Under the old Article 42.18(g) — currently codified in the Texas Government Code, Section 508.154(c) — an inmate to be released on parole must be given a contract stating in clear language the conditions and rules of parole. Under both versions of the statute, inmates must sign the parole contract and the signature is a precondition to release on parole. However, as the Magistrate Judge notes, an inmate eligible for release on mandatory supervision is merely furnished a written statement describing clearly the conditions and rules of mandatory supervision. There is no requirement under Texas law — either as it is now codified or as it was in place in 1994 when Petitioner was convicted — providing that inmates must sign a parole contract to be released to mandatory supervision. As a result, Petitioner was not required to sign any contract prior to being released and his release is nonetheless subject to the terms, conditions, and any special requirements provided, regardless of whether he signed a contract prior to being released to mandatory supervision.

Godaire v. Cockrell, 2001 WL 1408387, at *2 esp. n. 8 (N.D. Tex. 2001). The Petitioner in Godaire argued that his release was "governed by an invalid contract, because he had refused to sign the contract and was thus never subject to its terms;" the district court found that the claim was without merit and dismissed his habeas action. Id. ("This claim is frivolous. In Texas, only inmates released from incarceration on parole are required as a precondition of release to accept, sign, and execute a certificate of parole. See TEX. GOV'T CODE § 508.154."). See also White v. Cockrell, 2003 WL 21212625 (N.D. Tex. 2003).

Based upon his similar analysis, the Magistrate Judge found that the fact that Petitioner failed to sign a parole agreement, agreeing to comply with conditions of release while on mandatory supervision, is irrelevant. Petitioner objects to the Magistrate Judge's report, arguing again that the statute in effect — Section 508.154(c) — does require the inmate sign a contract prior to being bound by terms and conditions of release. Indeed, Petitioner raises no new arguments in his half-page of objections and explicitly directs the Court back to his original application and reiterates his claims set forth therein.

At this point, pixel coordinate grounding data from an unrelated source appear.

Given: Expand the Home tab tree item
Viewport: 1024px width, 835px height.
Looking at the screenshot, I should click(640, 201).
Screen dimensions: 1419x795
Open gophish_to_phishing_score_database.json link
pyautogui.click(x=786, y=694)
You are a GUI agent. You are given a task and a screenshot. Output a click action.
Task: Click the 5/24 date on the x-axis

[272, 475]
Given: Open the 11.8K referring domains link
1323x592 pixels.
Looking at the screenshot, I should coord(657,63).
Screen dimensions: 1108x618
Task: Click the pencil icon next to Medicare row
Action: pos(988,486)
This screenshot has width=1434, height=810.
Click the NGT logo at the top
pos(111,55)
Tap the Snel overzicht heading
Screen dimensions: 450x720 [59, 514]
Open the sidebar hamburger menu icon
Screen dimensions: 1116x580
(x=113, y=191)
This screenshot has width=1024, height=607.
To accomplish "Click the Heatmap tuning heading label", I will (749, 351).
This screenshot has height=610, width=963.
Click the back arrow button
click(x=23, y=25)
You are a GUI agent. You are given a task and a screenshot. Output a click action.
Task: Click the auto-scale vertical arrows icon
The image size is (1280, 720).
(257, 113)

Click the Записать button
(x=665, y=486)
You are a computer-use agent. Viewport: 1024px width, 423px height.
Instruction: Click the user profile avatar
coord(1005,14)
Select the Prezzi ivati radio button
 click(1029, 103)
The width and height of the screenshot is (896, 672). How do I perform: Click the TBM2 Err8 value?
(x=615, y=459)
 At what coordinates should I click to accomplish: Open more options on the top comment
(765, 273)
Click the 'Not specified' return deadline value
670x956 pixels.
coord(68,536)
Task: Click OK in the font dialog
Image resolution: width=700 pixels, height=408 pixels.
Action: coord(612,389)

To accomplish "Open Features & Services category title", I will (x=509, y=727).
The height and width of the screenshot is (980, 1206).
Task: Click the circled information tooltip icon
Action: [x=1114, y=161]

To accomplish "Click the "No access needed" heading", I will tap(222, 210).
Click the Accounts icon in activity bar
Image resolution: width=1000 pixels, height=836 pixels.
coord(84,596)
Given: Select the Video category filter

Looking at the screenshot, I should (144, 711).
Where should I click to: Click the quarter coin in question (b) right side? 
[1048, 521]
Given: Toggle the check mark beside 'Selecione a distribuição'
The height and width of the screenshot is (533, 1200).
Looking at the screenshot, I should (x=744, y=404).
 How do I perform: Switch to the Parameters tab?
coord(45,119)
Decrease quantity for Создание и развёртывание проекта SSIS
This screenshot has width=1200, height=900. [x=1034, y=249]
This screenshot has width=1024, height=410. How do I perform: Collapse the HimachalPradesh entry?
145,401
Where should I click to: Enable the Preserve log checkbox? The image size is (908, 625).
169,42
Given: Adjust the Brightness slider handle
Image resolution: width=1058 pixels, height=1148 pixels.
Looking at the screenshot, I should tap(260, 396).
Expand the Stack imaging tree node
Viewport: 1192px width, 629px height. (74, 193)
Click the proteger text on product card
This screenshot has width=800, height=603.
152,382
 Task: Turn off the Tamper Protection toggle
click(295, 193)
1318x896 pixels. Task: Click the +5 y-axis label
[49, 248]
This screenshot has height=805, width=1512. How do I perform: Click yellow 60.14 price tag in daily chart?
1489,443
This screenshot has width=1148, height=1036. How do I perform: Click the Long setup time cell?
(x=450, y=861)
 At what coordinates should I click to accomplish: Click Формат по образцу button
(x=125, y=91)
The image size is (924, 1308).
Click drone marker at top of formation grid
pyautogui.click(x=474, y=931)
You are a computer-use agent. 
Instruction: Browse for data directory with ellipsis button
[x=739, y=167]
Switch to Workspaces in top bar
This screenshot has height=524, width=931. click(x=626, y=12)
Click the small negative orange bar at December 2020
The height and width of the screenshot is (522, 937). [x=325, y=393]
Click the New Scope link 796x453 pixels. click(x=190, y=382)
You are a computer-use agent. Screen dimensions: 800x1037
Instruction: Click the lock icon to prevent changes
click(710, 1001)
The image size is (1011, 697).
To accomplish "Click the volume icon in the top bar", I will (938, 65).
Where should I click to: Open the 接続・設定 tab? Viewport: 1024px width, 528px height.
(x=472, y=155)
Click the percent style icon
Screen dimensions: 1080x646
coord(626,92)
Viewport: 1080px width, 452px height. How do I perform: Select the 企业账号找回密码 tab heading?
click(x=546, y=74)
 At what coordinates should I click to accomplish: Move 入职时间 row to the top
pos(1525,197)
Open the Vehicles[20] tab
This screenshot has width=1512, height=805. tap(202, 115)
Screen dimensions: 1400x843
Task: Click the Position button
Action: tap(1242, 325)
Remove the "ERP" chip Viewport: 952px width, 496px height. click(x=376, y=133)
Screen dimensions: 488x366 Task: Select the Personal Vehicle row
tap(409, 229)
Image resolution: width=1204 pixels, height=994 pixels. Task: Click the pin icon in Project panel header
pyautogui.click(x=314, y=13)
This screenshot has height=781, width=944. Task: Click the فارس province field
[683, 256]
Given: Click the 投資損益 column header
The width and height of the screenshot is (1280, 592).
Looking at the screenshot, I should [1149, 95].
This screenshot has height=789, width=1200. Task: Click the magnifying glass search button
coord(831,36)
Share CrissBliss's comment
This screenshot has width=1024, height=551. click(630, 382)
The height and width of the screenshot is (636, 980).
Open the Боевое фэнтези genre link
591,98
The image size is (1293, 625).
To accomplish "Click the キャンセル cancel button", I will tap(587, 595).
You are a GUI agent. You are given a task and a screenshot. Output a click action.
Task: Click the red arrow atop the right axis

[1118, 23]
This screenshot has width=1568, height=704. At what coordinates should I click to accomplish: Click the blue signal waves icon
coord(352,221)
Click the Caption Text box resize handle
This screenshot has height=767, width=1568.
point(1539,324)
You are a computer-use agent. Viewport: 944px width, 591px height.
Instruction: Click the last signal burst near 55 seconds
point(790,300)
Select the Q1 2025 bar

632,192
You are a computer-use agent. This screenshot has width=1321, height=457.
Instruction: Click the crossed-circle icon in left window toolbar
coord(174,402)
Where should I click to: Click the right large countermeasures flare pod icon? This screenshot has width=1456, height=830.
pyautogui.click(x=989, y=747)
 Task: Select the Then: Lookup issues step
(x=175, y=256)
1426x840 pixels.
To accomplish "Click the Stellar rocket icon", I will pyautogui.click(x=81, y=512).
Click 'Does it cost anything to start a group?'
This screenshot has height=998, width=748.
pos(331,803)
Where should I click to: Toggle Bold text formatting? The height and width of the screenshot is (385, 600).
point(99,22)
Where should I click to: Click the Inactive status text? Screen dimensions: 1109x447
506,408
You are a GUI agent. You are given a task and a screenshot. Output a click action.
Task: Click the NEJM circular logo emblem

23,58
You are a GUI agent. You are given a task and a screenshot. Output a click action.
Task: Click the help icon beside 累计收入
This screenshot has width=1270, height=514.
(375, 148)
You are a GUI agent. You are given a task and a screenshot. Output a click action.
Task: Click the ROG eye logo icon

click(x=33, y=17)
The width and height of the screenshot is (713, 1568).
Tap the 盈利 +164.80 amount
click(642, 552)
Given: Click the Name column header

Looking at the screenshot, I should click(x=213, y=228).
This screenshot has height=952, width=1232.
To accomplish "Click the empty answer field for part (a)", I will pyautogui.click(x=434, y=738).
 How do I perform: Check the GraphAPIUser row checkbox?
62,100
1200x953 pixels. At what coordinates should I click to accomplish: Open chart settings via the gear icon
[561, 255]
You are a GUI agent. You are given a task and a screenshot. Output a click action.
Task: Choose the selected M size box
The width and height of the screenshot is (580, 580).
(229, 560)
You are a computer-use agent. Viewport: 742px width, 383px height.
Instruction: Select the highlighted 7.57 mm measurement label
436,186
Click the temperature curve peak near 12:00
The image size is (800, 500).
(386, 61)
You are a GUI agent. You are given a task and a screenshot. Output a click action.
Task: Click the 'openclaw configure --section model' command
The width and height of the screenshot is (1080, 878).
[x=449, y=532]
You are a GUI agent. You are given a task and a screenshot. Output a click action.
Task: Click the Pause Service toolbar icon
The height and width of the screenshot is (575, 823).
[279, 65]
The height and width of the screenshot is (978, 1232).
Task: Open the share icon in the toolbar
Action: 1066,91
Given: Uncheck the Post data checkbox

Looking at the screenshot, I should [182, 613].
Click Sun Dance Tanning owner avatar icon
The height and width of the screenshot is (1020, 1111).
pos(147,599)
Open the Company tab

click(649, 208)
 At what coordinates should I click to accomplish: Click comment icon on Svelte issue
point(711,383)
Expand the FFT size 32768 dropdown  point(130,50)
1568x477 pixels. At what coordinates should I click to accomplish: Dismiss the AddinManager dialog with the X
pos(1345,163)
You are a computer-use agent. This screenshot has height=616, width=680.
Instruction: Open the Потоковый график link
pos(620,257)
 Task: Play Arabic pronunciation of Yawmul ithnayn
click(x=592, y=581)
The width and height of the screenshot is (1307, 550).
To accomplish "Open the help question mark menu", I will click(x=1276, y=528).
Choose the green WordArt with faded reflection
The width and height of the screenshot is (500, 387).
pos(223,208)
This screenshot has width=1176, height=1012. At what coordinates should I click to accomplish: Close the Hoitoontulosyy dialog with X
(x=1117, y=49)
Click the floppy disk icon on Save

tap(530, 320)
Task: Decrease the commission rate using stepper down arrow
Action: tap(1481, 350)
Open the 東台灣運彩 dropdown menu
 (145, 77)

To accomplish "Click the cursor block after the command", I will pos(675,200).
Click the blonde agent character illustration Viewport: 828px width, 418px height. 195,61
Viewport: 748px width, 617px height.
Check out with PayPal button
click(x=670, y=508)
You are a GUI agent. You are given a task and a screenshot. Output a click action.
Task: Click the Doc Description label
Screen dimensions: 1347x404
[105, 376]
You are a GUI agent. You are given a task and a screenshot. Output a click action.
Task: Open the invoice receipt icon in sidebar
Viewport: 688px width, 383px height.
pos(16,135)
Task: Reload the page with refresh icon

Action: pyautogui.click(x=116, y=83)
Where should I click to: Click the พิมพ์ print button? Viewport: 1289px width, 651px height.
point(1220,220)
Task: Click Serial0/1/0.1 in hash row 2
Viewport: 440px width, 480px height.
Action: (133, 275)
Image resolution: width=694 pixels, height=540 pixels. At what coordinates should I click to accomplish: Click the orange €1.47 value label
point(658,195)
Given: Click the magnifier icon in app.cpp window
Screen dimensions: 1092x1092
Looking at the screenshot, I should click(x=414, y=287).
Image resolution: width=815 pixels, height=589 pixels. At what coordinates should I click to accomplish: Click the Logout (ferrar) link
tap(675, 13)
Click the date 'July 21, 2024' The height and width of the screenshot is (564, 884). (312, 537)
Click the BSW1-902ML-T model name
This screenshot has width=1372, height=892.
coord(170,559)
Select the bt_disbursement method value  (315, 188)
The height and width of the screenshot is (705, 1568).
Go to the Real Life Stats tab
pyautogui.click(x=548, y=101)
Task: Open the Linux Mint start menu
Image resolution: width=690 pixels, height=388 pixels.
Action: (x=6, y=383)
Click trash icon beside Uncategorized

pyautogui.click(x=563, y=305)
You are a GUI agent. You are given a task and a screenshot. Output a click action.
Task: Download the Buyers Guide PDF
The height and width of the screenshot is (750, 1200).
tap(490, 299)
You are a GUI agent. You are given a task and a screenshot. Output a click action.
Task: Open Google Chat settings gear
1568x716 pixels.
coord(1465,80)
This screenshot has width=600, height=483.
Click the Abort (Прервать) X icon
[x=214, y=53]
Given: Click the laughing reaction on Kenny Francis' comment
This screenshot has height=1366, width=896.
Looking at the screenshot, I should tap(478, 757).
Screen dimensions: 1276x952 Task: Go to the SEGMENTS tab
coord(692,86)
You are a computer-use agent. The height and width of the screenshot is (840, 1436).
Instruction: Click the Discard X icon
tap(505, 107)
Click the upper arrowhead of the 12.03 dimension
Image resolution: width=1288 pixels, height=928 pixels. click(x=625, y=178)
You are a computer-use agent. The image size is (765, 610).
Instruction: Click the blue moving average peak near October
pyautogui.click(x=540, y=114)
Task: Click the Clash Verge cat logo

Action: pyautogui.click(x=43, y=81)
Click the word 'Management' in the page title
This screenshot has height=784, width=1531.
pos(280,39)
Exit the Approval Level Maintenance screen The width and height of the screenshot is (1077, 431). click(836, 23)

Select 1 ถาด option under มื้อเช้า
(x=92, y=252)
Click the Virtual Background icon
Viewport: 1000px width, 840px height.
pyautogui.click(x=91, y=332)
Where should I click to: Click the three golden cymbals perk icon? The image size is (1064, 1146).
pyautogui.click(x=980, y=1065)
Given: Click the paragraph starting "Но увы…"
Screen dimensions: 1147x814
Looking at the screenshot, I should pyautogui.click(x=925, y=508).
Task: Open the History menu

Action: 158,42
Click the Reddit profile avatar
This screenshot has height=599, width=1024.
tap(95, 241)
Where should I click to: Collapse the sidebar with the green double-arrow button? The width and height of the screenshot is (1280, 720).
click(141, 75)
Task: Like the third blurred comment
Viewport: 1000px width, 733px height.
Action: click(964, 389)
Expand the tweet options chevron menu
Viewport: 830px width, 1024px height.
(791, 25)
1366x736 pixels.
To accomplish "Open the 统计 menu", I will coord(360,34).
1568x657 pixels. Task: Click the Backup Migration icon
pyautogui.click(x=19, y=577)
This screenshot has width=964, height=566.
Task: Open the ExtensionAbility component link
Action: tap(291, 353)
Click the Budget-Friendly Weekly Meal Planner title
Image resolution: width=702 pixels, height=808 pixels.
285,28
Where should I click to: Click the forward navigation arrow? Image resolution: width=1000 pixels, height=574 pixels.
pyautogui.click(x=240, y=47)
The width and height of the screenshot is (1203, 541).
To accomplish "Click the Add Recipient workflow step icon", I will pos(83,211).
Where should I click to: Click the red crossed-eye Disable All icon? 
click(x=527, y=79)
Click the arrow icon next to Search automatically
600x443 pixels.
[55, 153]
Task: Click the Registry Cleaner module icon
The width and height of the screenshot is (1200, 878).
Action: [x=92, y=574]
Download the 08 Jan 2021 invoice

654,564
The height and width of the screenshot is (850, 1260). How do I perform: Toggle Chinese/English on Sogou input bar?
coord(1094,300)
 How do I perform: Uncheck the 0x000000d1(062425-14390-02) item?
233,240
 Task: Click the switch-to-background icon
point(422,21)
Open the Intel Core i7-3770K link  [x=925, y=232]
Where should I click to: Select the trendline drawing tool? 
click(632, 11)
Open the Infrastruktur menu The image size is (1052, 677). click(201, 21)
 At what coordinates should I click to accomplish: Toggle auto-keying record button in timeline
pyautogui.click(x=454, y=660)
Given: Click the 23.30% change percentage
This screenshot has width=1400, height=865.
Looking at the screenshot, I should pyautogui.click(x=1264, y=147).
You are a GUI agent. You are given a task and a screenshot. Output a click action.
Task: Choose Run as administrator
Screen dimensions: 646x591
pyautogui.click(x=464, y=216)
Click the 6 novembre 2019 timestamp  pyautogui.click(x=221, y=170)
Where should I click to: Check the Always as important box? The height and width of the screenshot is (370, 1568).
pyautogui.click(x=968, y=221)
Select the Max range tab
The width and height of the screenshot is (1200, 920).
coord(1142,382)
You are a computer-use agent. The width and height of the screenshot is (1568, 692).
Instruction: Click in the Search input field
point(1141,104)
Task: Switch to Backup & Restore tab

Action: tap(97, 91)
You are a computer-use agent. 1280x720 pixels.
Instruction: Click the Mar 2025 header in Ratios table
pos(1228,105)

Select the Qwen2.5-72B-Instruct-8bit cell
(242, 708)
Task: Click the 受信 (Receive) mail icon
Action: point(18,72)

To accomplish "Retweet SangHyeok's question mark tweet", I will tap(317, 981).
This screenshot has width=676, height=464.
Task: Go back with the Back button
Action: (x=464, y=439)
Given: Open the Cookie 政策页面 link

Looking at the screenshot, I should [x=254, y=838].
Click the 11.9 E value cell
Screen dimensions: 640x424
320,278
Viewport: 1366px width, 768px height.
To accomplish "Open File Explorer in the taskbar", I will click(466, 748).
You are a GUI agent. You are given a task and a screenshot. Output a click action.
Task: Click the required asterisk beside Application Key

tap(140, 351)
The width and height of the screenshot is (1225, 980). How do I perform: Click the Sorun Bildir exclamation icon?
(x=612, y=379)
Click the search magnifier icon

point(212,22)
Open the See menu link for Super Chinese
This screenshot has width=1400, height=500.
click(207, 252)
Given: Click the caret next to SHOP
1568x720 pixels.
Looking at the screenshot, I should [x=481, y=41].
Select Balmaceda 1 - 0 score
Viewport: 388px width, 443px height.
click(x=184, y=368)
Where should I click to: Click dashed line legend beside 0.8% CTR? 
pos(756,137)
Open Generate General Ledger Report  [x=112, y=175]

Under the statutes and cases discussed herein, Petitioner must comply with the terms and conditions of his supervised release or face revocation of this release and return to state custody. The Court concludes that Petitioner's arguments for relief are without merit and that he has shown no violation of his liberty interests or constitutional right to due process. Accordingly, the Court finds that it must deny the instant petition for writ of habeas corpus for this reason.

CONCLUSION

The Court finds that the Magistrate Judge's report and recommendation correctly found that Petitioner's arguments in support of his petition under 28 U.S.C. § 2254 are without merit. Accordingly, the Report and Recommendation should be ADOPTED IN ITS ENTIRETY.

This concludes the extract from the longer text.